Epilepsy/seizures caused by energetic deficit leading to calcium overload

Yet another study demonstrating that not only is a chronic, “incurable” disease of unknown origin treatable but that its main cause is energetic/metabolic and linked to impaired glucose metabolism. Specifically, the study demonstrated that impaired pyruvate transport into the mitochondria is sufficient to both cause new seizure activity in otherwise healthy organisms, as well as exacerbate, and even make lethal, seizures in organisms with already established seizure disorder. Another core finding was that the impaired glucose metabolism through pyruvate availability had an effect calcium metabolism – i.e. confirming Peat’s comments that the “ability to relax” (in this case sequester calcium inside the mitochondria) depends on the flow or energy/electrons through the OXPHOS pathway. In other words, somewhat paradoxically, being in state of low energy puts the brain in a state of chronic hyperexcitability through neuronal free calcium overload. The authors speculate that the ketogenic diets’ well-known anti-seizure effects work through the same mechanism – improving mitochondrial function, which helps sequester the calcium inside the mitochondria.
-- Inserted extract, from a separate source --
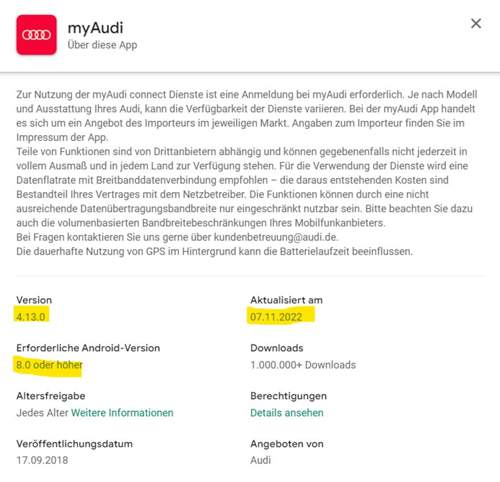Click the myAudi app title
This screenshot has height=482, width=500.
click(x=95, y=28)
http://dx.doi.org/10.7554/eLife.72595

https://www.sciencedaily.com/releases/2022/03/220324104443.htm

“…The laboratory of Jean-Claude Martinou, professor in the Department of Molecular and Cellular Biology at the Faculty of Science, is interested in how mitochondria work. His group had already discovered the universal carrier that allows pyruvate, a product of glucose catabolism, to enter into mitochondria. He is now investigating the role of the mitochondrial pyruvate carrier (MPC) in neuronal activity and whether a defect in the transport of pyruvate in mitochondria could be linked to certain neurological diseases, notably epilepsy.”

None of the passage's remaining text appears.